概率良定性

$$\int_0^{+\infty} f_n(x) \, dx = \frac{1}{2^{n/2} \Gamma(n/2)} \int_0^{+\infty} x^{n/2 - 1} e^{-x/2} \, dx$$

令 $y = \frac{x}{2}$，则 $x = 2y$，$dx = 2 dy$

$$= \frac{1}{2^{n/2} \Gamma(n/2)} \int_0^{+\infty} (2y)^{n/2 - 1} e^{-y} \cdot 2 \, dy = \frac{2^{n/2}}{2^{n/2} \Gamma(n/2)} \int_0^{+\infty} y^{n/2 - 1} e^{-y} \, dy = \frac{\Gamma(n/2)}{\Gamma(n/2)} = 1$$

矩母函数

$$M_{\chi^2}(t) = E[e^{t \chi^2}] = \int_0^{+\infty} e^{t x} f_n(x) \, dx = \frac{1}{2^{n/2} \Gamma(n/2)} \int_0^{+\infty} x^{n/2 - 1} e^{-x/2 + t x} \, dx$$

令 $u = \left(\frac{1}{2} - t\right) x$，则 $x = \frac{u}{\frac{1}{2} - t}$，$dx = \frac{du}{\frac{1}{2} - t}$

$$= \frac{1}{2^{n/2} \Gamma(n/2)} \int_0^{+\infty} \left(\frac{u}{\frac{1}{2} - t}\right)^{n/2 - 1} e^{-u} \cdot \frac{du}{\frac{1}{2} - t} = \frac{1}{2^{n/2} \Gamma(n/2)} \cdot \frac{1}{\left(\frac{1}{2} - t\right)^{n/2}} \int_0^{+\infty} u^{n/2 - 1} e^{-u} \, du = \frac{1}{2^{n/2} \Gamma(n/2)} \cdot \frac{1}{\left(\frac{1}{2} - t\right)^{n/2}} \Gamma\left(\frac{n}{2}\right) = (1 - 2t)^{-n/2}$$

期望值

$$E[\chi^2] = M_{\chi^2}'(0) = \left. \frac{n}{2} (1 - 2t)^{-n/2 - 1} \cdot 2 \right|_{t=0} = n$$

方差

$$E[\chi^4] = M_{\chi^2}''(0) = \left. \frac{n(n+2)}{4} (1 - 2t)^{-n/2 - 2} \cdot 4 \right|_{t=0} = n(n+2)$$

$$V[\chi^2] = E[\chi^4] - (E[\chi^2])^2 = n(n+2) - n^2 = 2n$$

$\square$

由于 $X_i \sim N(0,1)$，其平方 $X_i^2$ 的矩母函数为：

$$M_{X_i^2}(t) = E[e^{tX_i^2}] = \int_{-\infty}^\infty e^{tx^2} \frac{1}{\sqrt{2\pi}}e^{-x^2/2} dx = \frac{1}{\sqrt{2\pi}} \int_{-\infty}^\infty e^{-\frac{1-2t}{2}x^2} dx = (1-2t)^{-1/2}$$

由于 $X_i$ 相互独立，和的矩母函数等于矩母函数的积：

$$M_{\sum X_i^2}(t) = \prod_{i=1}^n (1-2t)^{-1/2} = (1-2t)^{-n/2}$$

这正是 $\chi^2(n)$ 的矩母函数。
$\square$

直接对 PDF 进行积分非常繁琐。
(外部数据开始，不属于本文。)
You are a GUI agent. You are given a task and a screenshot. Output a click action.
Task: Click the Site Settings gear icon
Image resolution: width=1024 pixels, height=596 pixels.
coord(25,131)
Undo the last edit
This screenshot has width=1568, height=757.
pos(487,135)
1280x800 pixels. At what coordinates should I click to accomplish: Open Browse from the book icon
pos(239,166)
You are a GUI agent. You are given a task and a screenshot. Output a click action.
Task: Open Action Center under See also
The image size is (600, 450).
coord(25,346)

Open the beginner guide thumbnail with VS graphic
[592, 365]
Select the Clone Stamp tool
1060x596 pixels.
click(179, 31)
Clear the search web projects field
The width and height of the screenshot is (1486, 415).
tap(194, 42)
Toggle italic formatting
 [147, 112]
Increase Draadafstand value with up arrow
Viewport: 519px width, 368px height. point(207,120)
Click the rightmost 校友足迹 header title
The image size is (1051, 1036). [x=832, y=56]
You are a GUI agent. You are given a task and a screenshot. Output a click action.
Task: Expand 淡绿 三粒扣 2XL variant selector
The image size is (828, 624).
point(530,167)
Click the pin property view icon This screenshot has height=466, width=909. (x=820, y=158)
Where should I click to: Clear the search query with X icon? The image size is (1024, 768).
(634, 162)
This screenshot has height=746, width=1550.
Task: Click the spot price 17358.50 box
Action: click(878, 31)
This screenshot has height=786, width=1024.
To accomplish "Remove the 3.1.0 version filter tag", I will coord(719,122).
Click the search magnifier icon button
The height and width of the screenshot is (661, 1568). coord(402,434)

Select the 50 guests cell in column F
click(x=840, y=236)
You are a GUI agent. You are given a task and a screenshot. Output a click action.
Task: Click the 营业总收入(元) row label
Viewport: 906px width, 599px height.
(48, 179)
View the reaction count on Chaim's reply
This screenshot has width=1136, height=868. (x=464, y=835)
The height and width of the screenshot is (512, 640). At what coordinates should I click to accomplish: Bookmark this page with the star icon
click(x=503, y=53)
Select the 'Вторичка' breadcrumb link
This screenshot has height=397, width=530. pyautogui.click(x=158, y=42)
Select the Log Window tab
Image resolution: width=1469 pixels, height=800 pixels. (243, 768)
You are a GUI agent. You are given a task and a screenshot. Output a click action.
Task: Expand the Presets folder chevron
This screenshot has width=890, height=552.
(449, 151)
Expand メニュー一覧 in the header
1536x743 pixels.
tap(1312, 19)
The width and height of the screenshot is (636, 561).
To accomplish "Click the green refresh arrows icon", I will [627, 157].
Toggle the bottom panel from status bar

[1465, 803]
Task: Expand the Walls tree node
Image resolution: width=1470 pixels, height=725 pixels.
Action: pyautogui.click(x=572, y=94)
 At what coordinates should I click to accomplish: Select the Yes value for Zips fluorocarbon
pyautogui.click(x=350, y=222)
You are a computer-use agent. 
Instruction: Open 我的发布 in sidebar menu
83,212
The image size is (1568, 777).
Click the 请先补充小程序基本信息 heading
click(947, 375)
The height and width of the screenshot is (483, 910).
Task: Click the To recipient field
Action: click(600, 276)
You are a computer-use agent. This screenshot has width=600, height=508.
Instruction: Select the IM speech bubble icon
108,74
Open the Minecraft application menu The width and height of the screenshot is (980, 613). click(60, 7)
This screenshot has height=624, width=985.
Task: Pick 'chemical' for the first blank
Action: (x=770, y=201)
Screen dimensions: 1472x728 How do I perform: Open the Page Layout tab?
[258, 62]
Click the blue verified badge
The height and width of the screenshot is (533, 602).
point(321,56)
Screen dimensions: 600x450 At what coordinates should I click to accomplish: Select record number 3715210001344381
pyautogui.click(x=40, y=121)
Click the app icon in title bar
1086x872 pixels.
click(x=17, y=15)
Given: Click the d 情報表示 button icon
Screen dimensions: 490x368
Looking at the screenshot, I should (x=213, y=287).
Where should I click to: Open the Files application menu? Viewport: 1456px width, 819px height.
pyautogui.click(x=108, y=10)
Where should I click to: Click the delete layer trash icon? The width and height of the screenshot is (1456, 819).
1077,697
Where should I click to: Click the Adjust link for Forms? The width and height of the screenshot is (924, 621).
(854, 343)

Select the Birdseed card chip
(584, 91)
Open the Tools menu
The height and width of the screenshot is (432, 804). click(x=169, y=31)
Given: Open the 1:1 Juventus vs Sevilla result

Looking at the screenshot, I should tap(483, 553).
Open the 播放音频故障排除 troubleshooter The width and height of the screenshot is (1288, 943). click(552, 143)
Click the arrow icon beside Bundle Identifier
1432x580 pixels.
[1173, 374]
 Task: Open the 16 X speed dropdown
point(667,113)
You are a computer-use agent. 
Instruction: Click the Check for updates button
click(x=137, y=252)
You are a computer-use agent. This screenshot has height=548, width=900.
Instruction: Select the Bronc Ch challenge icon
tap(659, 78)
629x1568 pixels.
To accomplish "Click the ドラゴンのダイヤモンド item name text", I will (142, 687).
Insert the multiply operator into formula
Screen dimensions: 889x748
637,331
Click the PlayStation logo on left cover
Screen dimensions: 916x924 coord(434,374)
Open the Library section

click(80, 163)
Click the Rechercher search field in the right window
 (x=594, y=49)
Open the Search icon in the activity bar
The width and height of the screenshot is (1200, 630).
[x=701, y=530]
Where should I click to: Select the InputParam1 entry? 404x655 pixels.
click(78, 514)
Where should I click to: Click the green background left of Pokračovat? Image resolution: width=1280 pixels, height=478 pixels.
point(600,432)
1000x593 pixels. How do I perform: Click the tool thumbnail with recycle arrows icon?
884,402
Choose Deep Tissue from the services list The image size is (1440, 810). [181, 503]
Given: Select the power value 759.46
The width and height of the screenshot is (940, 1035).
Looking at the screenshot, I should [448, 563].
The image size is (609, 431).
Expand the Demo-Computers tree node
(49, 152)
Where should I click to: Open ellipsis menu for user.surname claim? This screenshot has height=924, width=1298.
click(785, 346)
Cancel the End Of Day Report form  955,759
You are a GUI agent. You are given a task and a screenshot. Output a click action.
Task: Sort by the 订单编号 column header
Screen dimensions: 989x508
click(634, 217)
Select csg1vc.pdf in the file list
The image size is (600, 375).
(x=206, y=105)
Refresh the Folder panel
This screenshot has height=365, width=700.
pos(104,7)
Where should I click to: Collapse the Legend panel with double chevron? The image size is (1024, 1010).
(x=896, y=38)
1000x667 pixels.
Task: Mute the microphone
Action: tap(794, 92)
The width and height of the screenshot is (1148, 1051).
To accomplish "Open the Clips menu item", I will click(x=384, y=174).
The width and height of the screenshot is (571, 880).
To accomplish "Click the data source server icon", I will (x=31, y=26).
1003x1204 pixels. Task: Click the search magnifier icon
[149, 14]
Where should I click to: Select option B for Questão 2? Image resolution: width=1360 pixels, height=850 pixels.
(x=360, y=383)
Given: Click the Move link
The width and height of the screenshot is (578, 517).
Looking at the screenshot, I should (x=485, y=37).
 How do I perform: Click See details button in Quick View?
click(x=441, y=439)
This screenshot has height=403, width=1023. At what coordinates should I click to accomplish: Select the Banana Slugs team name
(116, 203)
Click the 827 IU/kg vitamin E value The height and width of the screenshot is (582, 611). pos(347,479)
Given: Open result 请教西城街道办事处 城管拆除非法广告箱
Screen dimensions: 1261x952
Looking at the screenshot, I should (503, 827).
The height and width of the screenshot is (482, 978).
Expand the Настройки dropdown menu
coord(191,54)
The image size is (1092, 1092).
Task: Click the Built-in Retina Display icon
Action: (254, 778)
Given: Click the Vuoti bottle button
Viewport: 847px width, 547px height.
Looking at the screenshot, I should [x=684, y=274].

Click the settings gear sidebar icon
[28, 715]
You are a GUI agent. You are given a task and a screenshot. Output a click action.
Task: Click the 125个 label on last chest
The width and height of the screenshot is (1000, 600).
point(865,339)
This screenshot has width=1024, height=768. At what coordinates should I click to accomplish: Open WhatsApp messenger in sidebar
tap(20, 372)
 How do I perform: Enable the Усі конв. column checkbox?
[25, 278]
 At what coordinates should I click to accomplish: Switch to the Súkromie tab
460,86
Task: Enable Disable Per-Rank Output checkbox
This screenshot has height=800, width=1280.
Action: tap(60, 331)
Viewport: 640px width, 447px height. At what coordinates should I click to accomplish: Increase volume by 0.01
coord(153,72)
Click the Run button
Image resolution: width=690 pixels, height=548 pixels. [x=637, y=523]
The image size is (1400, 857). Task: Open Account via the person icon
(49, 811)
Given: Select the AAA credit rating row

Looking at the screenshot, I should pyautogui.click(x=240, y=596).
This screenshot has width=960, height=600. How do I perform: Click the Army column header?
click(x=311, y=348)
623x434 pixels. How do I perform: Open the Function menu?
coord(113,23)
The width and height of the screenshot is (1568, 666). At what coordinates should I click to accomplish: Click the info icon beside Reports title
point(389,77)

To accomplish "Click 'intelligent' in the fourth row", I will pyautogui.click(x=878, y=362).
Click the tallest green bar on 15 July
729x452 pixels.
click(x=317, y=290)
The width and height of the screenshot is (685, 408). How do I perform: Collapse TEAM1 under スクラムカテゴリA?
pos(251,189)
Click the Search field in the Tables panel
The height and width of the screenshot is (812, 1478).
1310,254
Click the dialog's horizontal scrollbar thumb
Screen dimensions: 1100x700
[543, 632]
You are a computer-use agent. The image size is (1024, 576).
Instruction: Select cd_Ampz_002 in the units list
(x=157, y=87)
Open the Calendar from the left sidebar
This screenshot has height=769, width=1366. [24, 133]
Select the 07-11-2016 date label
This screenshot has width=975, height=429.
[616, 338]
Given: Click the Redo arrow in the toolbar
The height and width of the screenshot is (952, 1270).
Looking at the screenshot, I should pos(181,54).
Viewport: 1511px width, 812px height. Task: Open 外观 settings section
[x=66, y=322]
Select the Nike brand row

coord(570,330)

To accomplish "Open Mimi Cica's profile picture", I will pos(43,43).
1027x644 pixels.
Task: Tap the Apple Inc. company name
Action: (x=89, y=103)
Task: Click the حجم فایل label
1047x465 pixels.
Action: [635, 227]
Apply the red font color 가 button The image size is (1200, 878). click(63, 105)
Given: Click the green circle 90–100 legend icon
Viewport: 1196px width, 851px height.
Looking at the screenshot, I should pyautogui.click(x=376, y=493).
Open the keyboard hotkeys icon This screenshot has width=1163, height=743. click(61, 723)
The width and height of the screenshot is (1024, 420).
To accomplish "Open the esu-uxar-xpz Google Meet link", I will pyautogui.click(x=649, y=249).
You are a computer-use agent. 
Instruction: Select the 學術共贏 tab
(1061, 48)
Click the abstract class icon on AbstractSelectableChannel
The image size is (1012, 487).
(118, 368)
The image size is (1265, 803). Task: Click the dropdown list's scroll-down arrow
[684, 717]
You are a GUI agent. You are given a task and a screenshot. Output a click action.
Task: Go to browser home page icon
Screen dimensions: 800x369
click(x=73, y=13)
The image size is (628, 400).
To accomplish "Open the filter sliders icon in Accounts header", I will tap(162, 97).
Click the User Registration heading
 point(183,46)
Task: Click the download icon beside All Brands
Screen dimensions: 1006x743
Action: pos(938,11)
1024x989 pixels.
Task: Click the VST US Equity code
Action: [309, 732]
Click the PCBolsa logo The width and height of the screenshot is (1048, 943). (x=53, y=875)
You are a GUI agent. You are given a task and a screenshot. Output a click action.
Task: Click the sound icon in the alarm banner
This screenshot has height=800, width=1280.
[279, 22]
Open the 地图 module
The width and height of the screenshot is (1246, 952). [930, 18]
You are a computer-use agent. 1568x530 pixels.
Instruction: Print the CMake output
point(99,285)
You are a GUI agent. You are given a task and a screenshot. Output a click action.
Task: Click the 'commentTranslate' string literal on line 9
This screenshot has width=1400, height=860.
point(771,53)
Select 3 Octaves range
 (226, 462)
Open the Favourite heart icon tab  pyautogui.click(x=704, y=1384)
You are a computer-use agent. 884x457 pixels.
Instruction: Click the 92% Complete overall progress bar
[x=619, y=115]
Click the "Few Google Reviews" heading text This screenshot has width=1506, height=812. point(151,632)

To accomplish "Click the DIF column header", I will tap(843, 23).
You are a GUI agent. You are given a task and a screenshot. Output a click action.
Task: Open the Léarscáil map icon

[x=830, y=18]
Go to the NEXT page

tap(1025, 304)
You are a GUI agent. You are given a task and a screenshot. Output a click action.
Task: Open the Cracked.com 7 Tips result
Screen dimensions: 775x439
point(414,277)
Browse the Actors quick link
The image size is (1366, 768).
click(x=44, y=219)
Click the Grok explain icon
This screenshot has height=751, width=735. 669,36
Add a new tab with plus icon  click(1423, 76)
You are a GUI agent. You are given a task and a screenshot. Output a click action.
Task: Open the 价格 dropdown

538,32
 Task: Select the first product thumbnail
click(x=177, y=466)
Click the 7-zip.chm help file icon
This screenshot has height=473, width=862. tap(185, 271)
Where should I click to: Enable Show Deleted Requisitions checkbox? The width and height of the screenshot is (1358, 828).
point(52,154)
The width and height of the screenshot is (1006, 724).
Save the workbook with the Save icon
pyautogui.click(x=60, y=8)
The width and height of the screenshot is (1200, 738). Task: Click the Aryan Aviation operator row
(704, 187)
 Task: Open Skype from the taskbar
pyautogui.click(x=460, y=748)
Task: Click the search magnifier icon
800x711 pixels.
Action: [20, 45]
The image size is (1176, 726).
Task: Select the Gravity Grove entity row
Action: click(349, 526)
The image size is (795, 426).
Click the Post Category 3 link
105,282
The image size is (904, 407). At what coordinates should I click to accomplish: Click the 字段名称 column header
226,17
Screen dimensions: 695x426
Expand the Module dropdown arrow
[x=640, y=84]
利用 $F$ 分布的构造定义证明更为简洁。
由定义知，若 $U \sim \chi^2(m), V \sim \chi^2(n)$ 且独立，则 $F = \frac{U/m}{V/n}$。
先计算 $\chi^2(k)$ 的倒数期望。设 $Y \sim \chi^2(k)$：

$$E[Y^r] = \int_0^\infty x^r \frac{1}{2^{k/2}\Gamma(k/2)} x^{k/2-1} e^{-x/2} dx = \frac{2^r \Gamma(k/2+r)}{\Gamma(k/2)}$$

所以

$$E[V^{-1}] = \frac{2^{-1} \Gamma(n/2-1)}{\Gamma(n/2)} = \frac{1}{2} \frac{1}{n/2 - 1} = \frac{1}{n-2} \quad (n>2)$$

$$E[V^{-2}] = \frac{2^{-2} \Gamma(n/2-2)}{\Gamma(n/2)} = \frac{1}{4} \frac{1}{(n/2-1)(n/2-2)} = \frac{1}{(n-2)(n-4)} \quad (n>4)$$

期望值
由于 $U, V$ 独立

$$E[F] = \frac{n}{m} E[U] E[V^{-1}] = \frac{n}{m} \cdot m \cdot \frac{1}{n-2} = \frac{n}{n-2}$$

方差

$$E[F^2] = \frac{n^2}{m^2} E[U^2] E[V^{-2}]$$

已知 $E[U^2] = V[U] + (E[U])^2 = 2m + m^2 = m(m+2)$

$$E[F^2] = \frac{n^2}{m^2} \cdot m(m+2) \cdot \frac{1}{(n-2)(n-4)} = \frac{n^2(m+2)}{m(n-2)(n-4)}$$

$$V[F] = E[F^2] - (E[F])^2 = \frac{n^2(m+2)}{m(n-2)(n-4)} - \left(\frac{n}{n-2}\right)^2$$

通分整理后得

$$V[F] = \frac{2 n^2 (m+n-2)}{m (n-2)^2 (n-4)}$$

$\square$

利用 $t$ 分布的构造定义证明。
由定义知，若 $Z \sim N(0,1), V \sim \chi^2(n)$ 且独立，则 $t = \frac{Z}{\sqrt{V/n}}$。

期望值
由于 $Z$ 与 $V$ 独立，且 $E[Z]=0$

$$E[t] = E[Z] E\left[\frac{1}{\sqrt{V/n}}\right] = 0 \cdot E\left[\frac{1}{\sqrt{V/n}}\right] = 0$$

方差

$$V[t] = E[t^2] - (E[t])^2 = E\left[\frac{Z^2}{V/n}\right] - 0 = n E[Z^2] E[V^{-1}]$$

已知 $E[Z^2] = V[Z] + (E[Z])^2 = 1$，且此前已证 E[V^{-1}] = \frac{1}

$$V[t] = n \cdot 1 \cdot \frac{1}{n-2} = \frac{n}{n-2}$$

$\square$